What to produce =
Could you transcribe every record below exactly, leaving out any pictures?

Stored items

□ □ □ □

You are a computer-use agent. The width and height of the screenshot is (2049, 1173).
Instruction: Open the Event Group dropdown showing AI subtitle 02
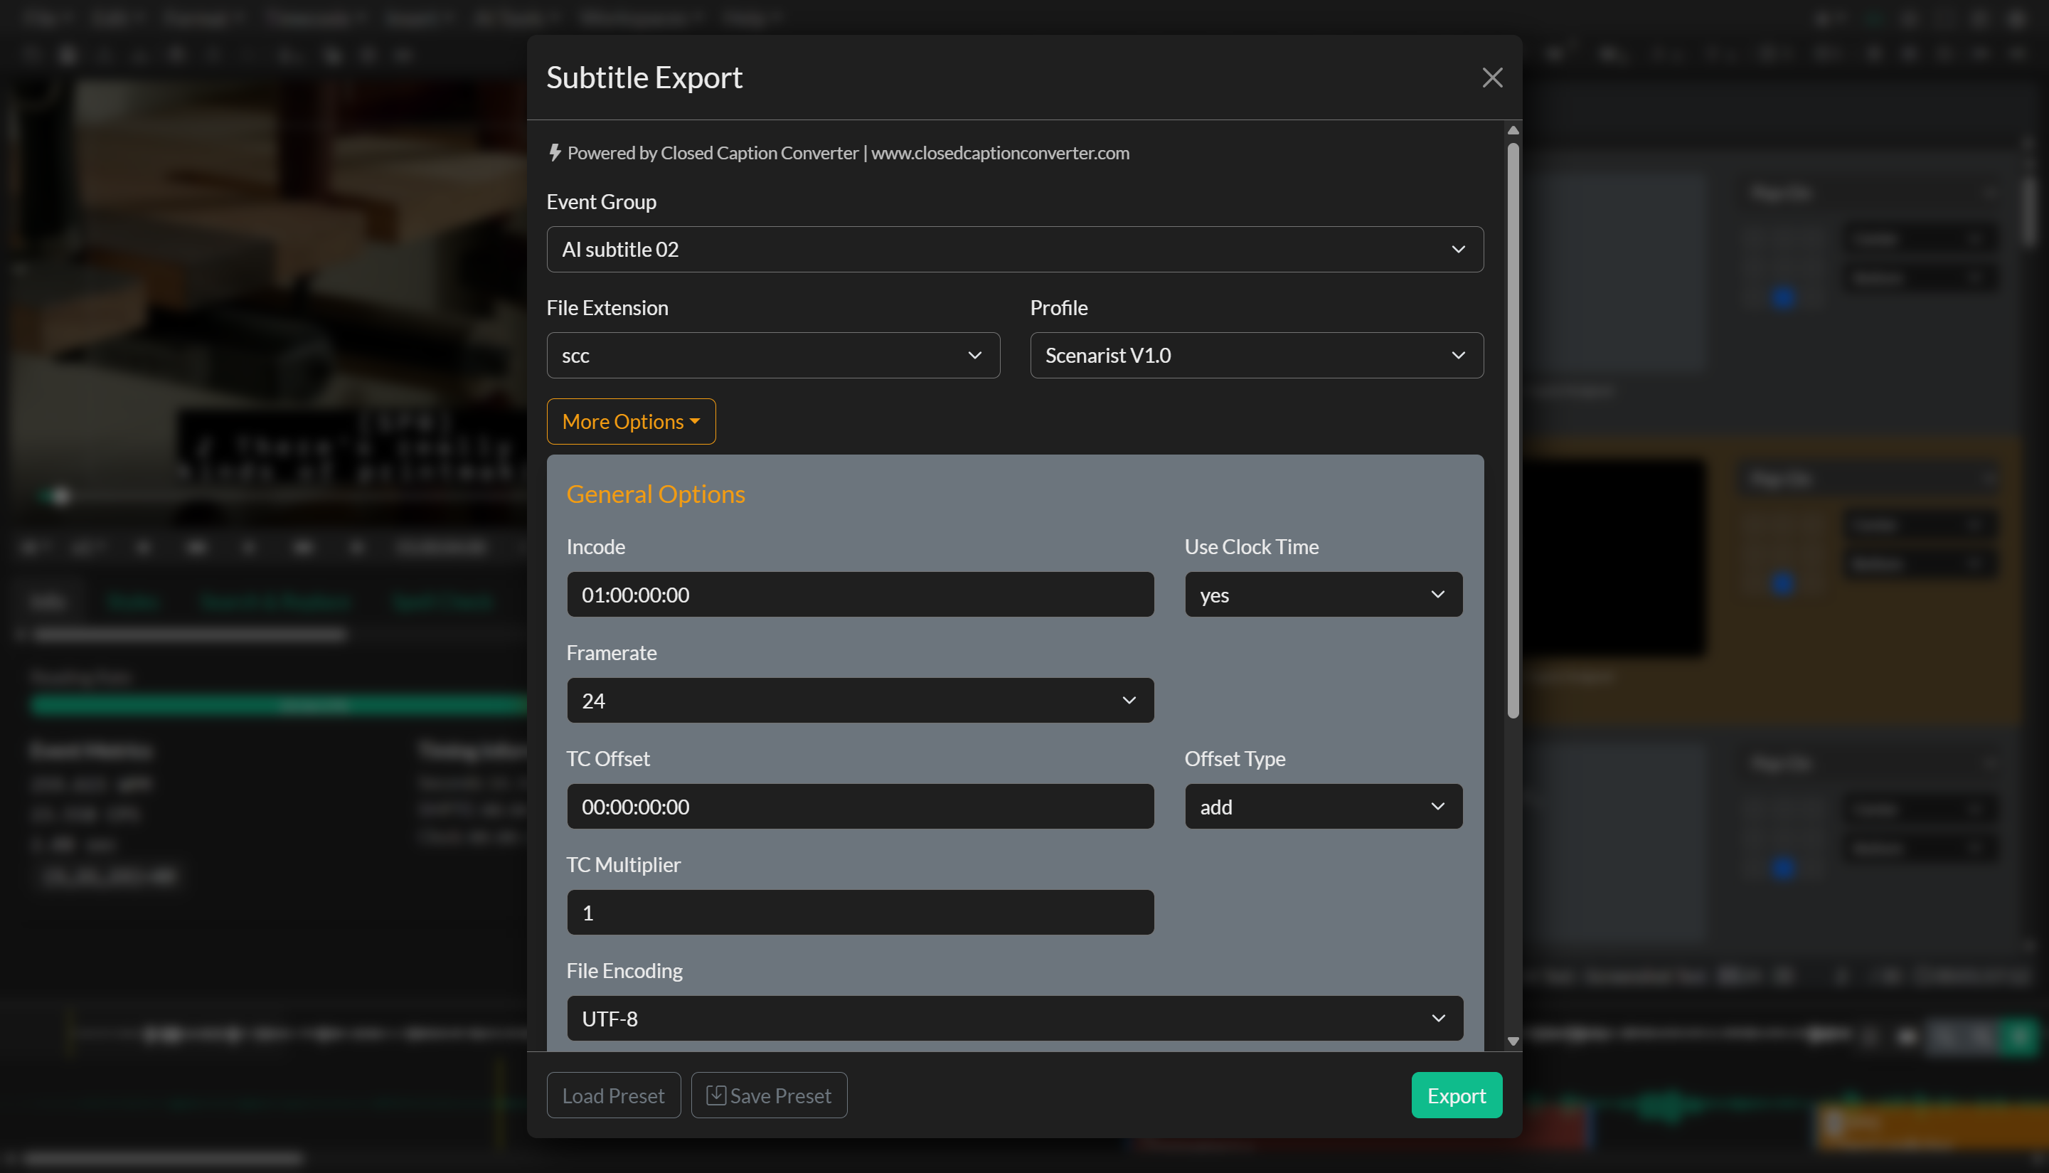coord(1014,249)
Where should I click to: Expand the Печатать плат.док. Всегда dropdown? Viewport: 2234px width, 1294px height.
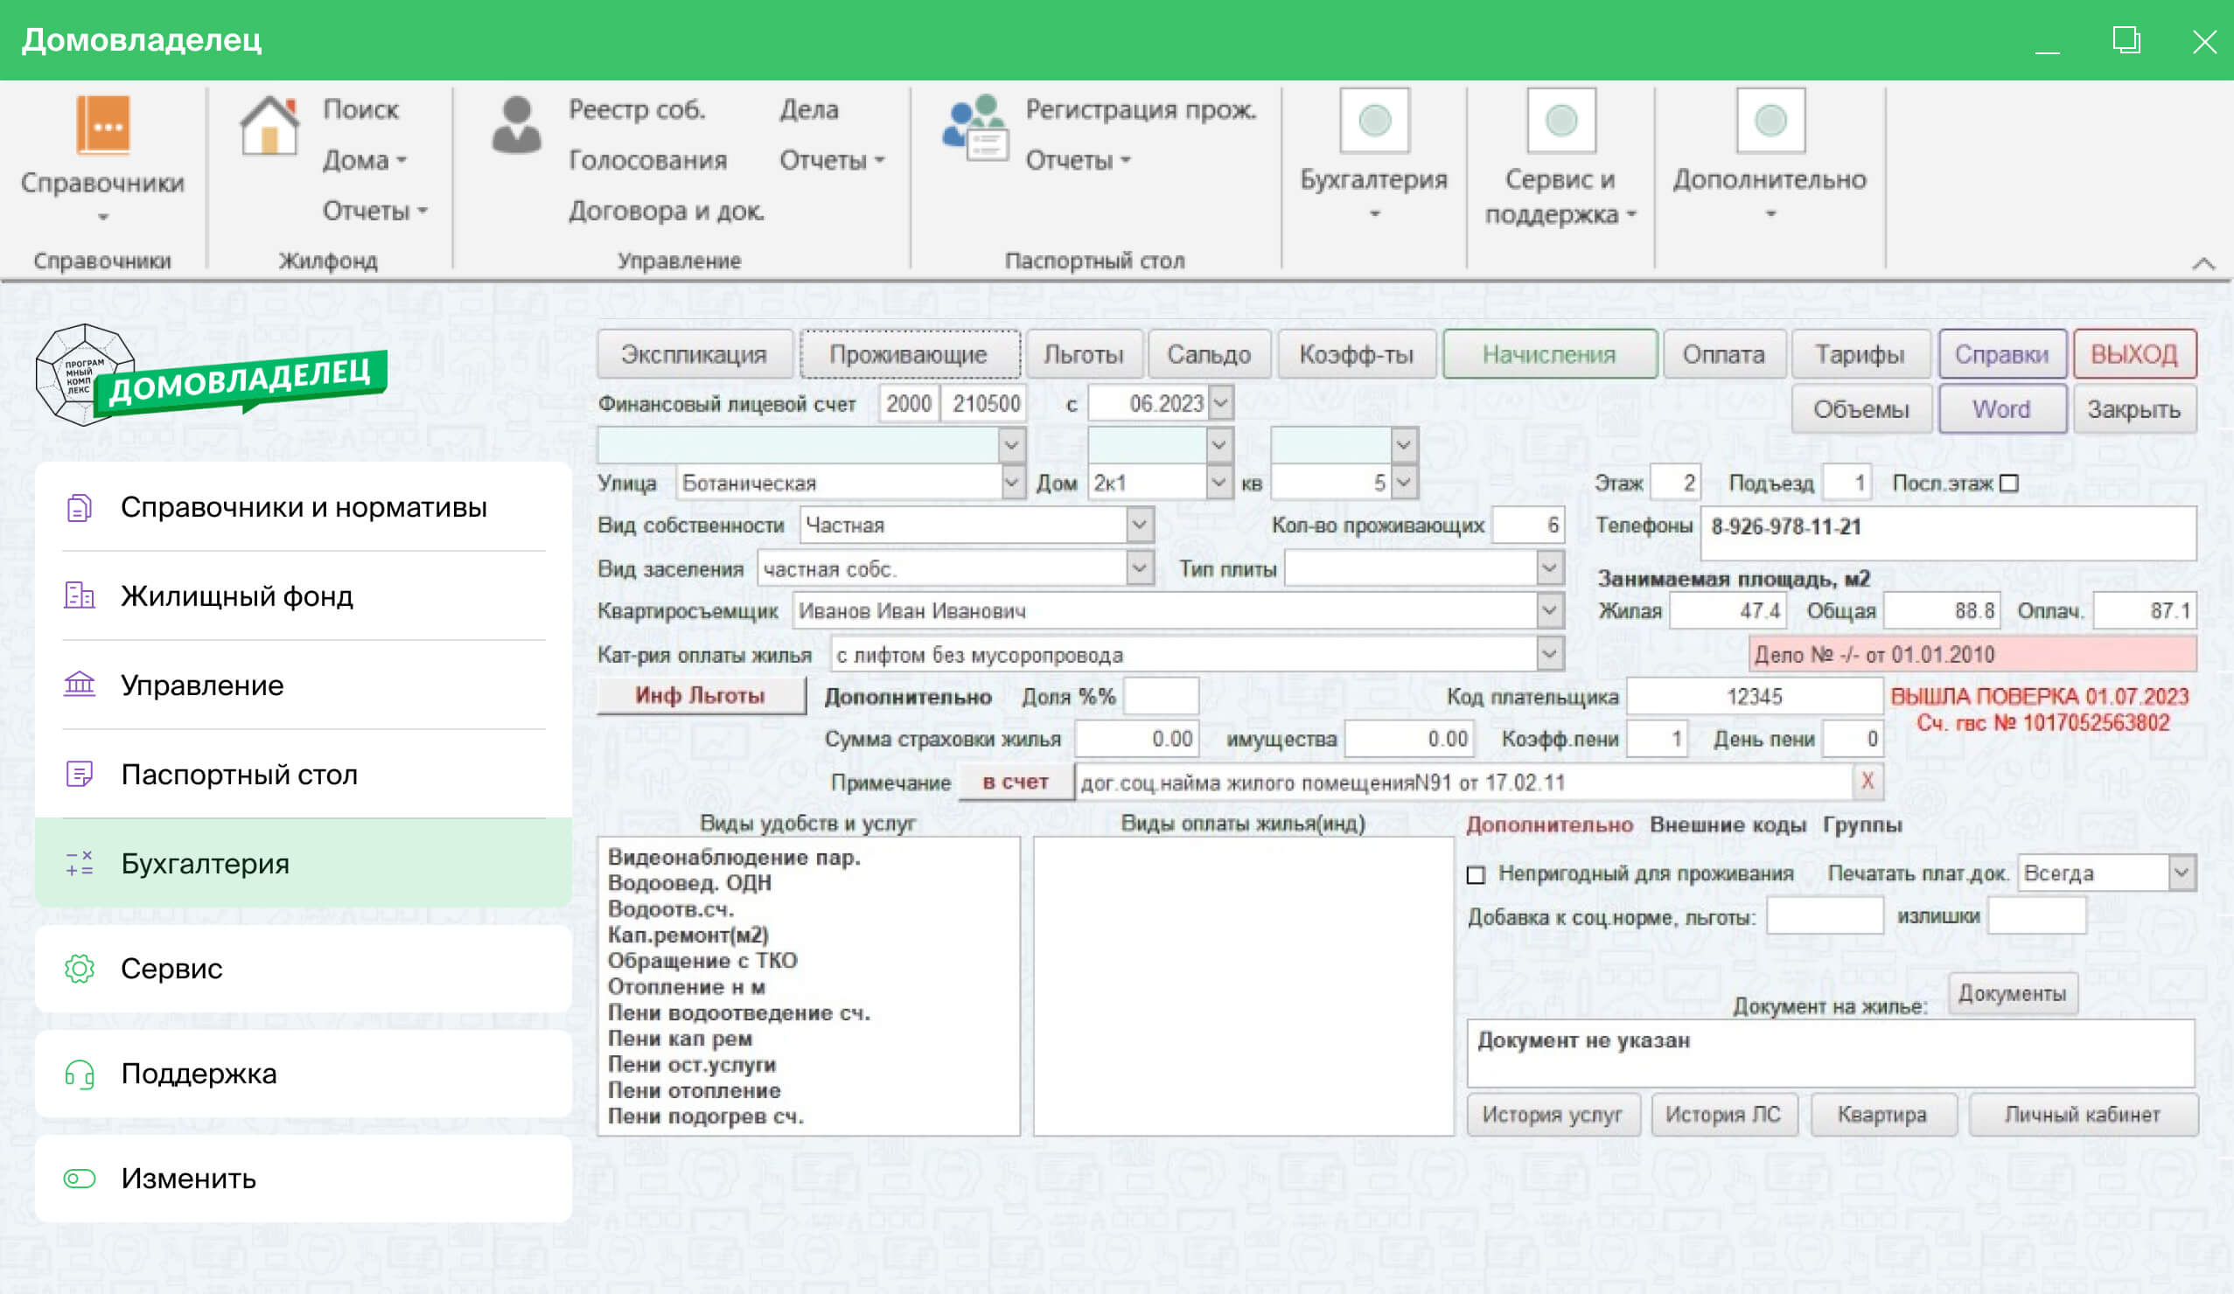pos(2182,873)
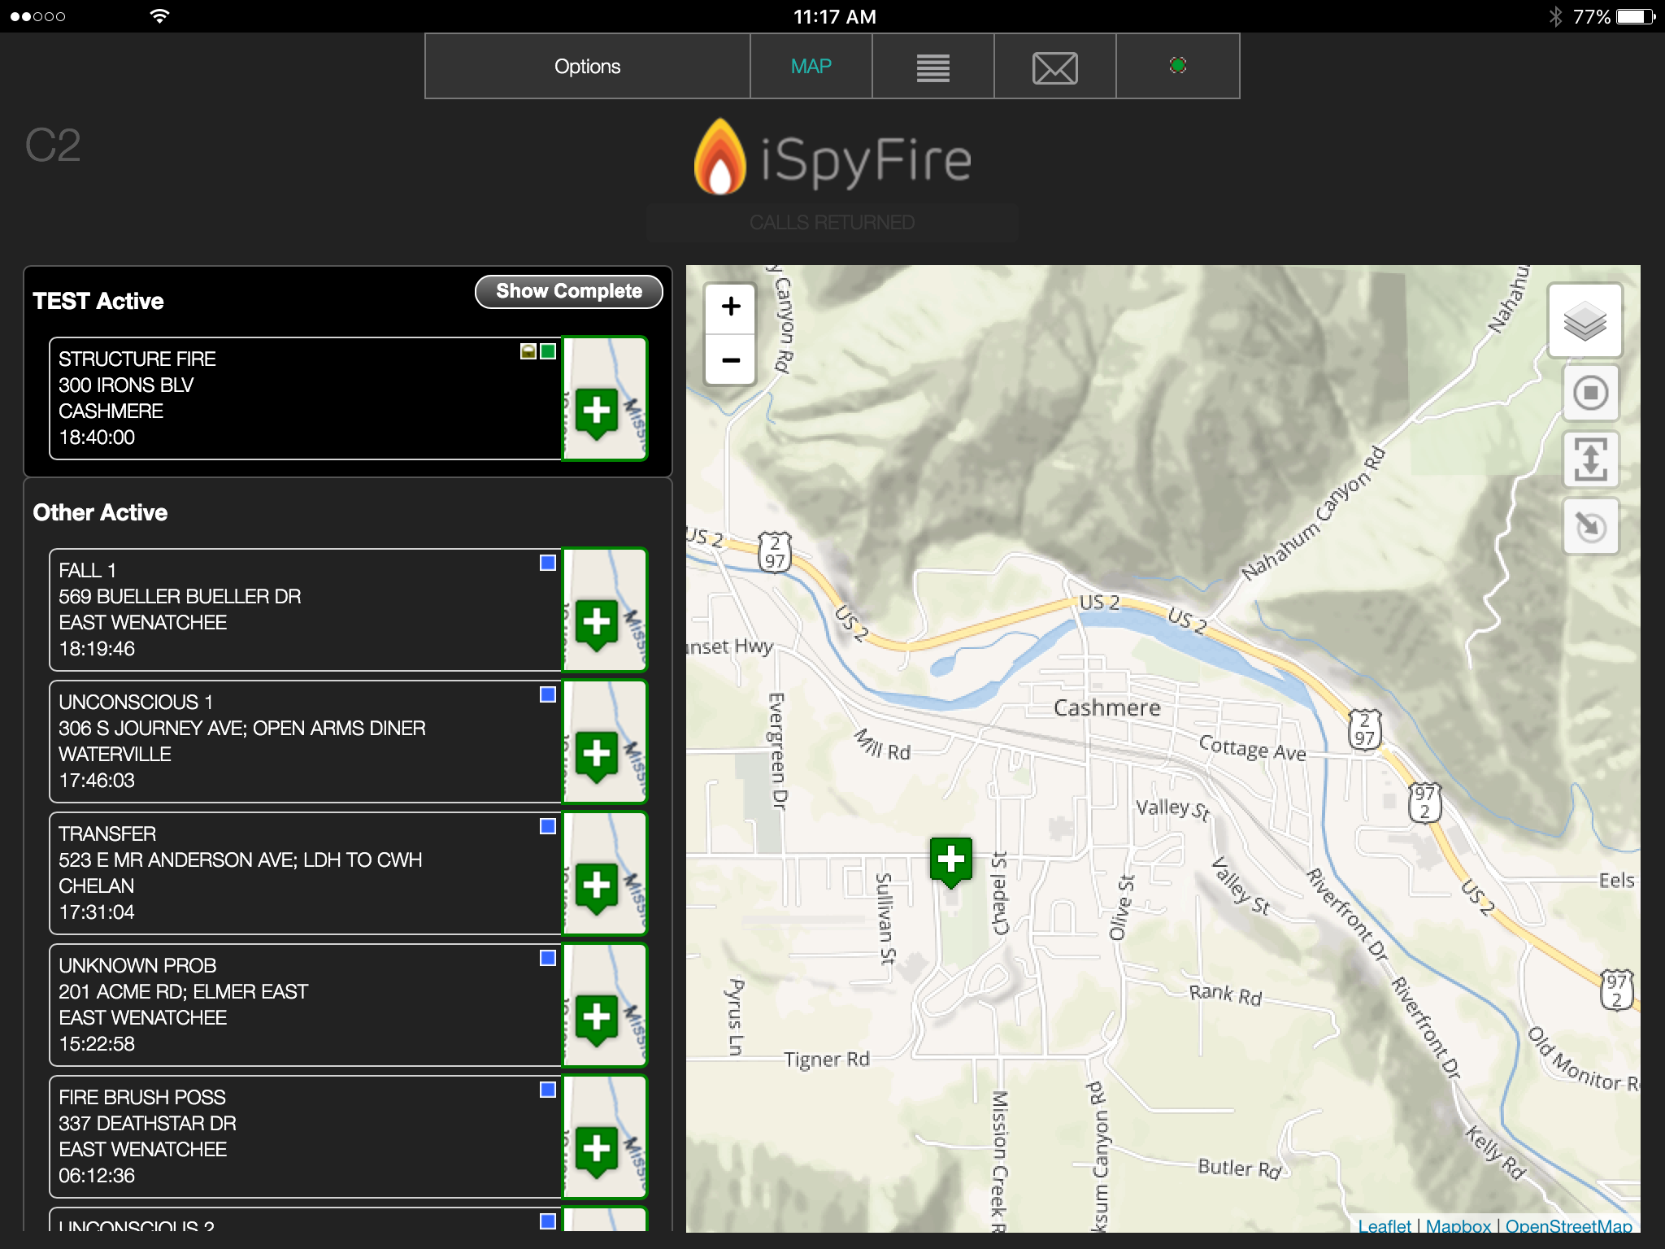1665x1249 pixels.
Task: Open map thumbnail for TRANSFER call
Action: tap(605, 873)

□ □ □ □

Result for this task =
You are a computer-use agent. The width and height of the screenshot is (2049, 1173).
Instruction: Open the Event Group dropdown showing AI subtitle 02
coord(1014,249)
Where should I click to: Expand the Печатать плат.док. Всегда dropdown? Viewport: 2234px width, 1294px height.
pos(2182,873)
1665x1249 pixels.
Task: Open map thumbnail for TRANSFER call
Action: tap(605, 873)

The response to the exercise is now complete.